Les fondations ont accompli un travail formidable pour amorcer le financement du mouvement en faveur des aliments et elles devraient s’en tenir à ce domaine : l’innovation. Mais le mouvement en faveur des aliments doit commencer à parler des centaines de milliards de nouveaux fonds provenant d’argent dépensé à tort, et non des dizaines de milliers de dollars en provenance des fondations.
Le plus important au sujet du financement de projets relatifs à l’alimentation est que tout le secteur est totalement sous-financé de façon irresponsable. Les différents gouvernements consacrent près de la moitié de leurs budgets aux soins médicaux, et près de la moitié de ces dépenses pourraient être mieux utilisées pour prévenir les maladies par des mesures alimentaires.

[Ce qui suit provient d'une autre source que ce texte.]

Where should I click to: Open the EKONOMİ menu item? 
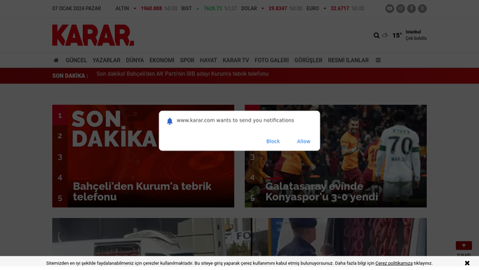161,60
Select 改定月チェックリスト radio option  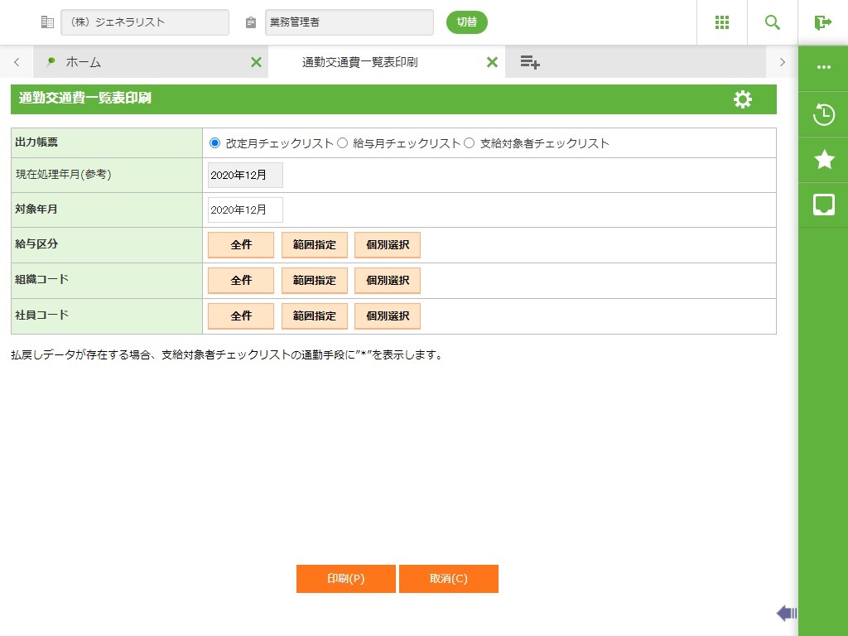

Vous vous décrivez comme le « M. Magoo » de la politique alimentaire; souvent hésitant, mais souvent sauvé par la chance. À quoi attribuez-vous cette chance?
Œuvrer auprès du Conseil de la politique alimentaire constitue un travail qui prédispose aux accidents.
Votre travail consiste à être le Johnny Appleseed, semant des idées sur les aliments à tout vent, en espérant que le directeur des déchets verra comment les aliments s’inscrivent dans celles-ci, le directeur du développement économique verra comment les aliments font des merveilles, etc.
Vous passez beaucoup de temps à essayer de persuader les gens qui ont plus de pouvoir, plus de ressources que vous et qui en savent plus sur leur secteur que vous. Donc inévitablement, vous faites beaucoup d’erreurs qui peuvent vous causer quelques problèmes. J’ai fait de mon mieux pour ne pas personnaliser les problèmes, ne pas proférer d’injures, ne pas gêner qui que ce soit en public, ce genre de chose.
J’ai également entretenu des relations, et les relations sont essentielles à une bonne défense des droits, avec des personnes qui assurent mes arrières et qui corrigent mes erreurs juste à temps pour éviter une catastrophe. J’ai eu une grande chance ainsi, mais j’aime à croire parfois que c’est le genre de chance que le golfeur a lorsqu’il dit « plus je m’exerce, plus j’ai de la chance ».
Vous ne pouvez pas accomplir ce que j’ai accompli à moins que votre travail vise davantage à tisser des relations qu’à défendre vos idées. Vous devez entretenir des relations mutuellement bénéfiques et protectrices avec des personnes possédant de bonnes habiletés sociales. Le capital social, voilà la clé!